Ao acolher o pedido do MPDFT, a 3ª Vara da Fazenda Pública do DF considerou a taxa desarrazoada e ofensiva ao princípio da isonomia, determinando à Caesb que se abstenha de realizar a cobrança diferenciada para os consumidores residências, nos termos da Resolução nº 17 da Adasa. Eventual tarifa de contingência deverá ser limitada ao percentual de 20% para a classe de consumidores residenciais normais e 10% para as residências populares.

Há apenas uma semana, o nível era de 29,37%

JORNAL DESTAK - 21/10/2016 - 00:24:09
 

As chuvas que caíram na capital nos últimos dias não foram suficientes para reverter o nível do reservatório do Descoberto. Ontem, a barragem marcou 25,90% da capacidade.
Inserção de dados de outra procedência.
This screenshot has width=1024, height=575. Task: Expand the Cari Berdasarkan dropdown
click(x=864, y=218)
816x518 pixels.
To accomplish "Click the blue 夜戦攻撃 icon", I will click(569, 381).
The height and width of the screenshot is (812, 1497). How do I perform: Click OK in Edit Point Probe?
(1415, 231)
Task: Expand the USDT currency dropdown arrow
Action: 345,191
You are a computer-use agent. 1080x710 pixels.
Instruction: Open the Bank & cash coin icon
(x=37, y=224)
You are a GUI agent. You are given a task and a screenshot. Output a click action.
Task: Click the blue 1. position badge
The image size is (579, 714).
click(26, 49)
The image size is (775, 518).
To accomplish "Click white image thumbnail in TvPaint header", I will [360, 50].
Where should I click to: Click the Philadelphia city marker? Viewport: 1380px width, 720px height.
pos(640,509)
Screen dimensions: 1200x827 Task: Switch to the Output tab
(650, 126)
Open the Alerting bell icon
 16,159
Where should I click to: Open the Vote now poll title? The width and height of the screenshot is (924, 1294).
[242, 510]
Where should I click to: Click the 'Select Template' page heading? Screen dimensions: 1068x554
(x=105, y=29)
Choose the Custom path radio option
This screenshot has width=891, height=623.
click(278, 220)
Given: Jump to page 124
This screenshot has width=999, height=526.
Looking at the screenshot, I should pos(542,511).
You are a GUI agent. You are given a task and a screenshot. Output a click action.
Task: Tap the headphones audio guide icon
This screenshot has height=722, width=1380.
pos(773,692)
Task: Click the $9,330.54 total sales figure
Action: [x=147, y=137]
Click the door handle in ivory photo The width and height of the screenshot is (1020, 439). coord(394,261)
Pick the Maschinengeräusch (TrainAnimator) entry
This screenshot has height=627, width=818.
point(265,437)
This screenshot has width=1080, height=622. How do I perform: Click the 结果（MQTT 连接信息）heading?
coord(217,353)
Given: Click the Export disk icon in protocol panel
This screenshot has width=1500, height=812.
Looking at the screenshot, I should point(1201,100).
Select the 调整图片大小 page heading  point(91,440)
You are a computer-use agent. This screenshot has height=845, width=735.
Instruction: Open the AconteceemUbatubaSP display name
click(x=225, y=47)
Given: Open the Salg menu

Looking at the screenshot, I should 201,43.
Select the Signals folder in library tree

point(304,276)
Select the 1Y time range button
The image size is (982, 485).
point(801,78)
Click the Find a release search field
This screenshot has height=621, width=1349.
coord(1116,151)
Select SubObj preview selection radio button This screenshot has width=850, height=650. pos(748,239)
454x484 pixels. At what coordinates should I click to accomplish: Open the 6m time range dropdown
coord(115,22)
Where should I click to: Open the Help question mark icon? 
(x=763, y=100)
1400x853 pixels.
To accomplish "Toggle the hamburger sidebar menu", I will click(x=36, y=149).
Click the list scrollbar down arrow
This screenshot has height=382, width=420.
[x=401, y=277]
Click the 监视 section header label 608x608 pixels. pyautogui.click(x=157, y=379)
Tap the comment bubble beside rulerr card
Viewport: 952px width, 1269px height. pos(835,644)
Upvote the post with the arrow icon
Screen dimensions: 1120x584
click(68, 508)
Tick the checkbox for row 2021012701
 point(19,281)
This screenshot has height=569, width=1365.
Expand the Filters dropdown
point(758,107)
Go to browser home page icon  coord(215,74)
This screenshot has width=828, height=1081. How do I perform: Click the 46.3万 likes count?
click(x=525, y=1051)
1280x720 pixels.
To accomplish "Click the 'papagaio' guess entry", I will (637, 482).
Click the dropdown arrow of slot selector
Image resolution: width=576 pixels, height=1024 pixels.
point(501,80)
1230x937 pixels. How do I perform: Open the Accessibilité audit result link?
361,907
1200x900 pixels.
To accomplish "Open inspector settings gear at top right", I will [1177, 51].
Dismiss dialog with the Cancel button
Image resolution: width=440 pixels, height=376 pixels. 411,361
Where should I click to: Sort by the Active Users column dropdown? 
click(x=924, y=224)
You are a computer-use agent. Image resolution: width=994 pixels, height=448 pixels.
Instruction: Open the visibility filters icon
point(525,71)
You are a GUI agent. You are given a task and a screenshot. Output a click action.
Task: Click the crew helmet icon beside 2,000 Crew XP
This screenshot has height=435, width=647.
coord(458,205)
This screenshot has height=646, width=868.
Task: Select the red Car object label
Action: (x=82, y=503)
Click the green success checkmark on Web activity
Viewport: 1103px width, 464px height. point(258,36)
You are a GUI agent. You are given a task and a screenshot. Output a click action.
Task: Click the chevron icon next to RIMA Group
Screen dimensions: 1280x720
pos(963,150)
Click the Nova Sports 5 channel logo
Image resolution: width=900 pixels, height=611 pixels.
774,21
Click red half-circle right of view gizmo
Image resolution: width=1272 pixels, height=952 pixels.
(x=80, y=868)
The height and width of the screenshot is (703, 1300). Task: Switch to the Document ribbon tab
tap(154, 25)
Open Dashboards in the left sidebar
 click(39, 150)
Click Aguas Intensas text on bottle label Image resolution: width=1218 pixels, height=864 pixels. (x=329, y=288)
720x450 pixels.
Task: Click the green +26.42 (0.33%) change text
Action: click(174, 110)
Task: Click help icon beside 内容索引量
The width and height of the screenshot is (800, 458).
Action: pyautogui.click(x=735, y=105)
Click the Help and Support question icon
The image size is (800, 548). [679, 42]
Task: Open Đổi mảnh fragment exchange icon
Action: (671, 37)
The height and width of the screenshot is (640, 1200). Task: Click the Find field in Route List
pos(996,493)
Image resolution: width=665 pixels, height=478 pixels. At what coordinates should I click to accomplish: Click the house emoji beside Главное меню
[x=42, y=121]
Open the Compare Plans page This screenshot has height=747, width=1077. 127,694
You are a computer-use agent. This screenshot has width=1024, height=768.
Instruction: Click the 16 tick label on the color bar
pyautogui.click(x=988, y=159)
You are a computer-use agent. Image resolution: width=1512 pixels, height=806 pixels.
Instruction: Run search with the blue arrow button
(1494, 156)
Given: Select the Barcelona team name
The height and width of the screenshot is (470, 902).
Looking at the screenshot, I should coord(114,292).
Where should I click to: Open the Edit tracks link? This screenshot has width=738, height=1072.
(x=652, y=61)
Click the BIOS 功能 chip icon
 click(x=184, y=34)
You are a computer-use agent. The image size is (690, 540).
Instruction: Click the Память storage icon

Ao chegar em 25%, será cobrada uma taxa de contingência na conta de água.

Há apenas uma semana, o nível era de 29,37%. Uma média de aproximadamente 0,5% de queda por dia. Se a redução seguir no mesmo ritmo, a conta de água ficará mais cara já na próxima semana. A Caesb ainda não divulgou o valor da cobrança.

Conforme resolução da Agência Reguladora de Águas, Energia e Saneamento Básico do DF (Adasa), quando o nível do reservatório chega em 20%, será feito um racionamento de água. O reservatório do Descoberto é responsável pelo abastecimento de 65% da cobertura da Caesb. A barragem de Santa Maria, que abastece as áreas restantes, está com 43% do nível.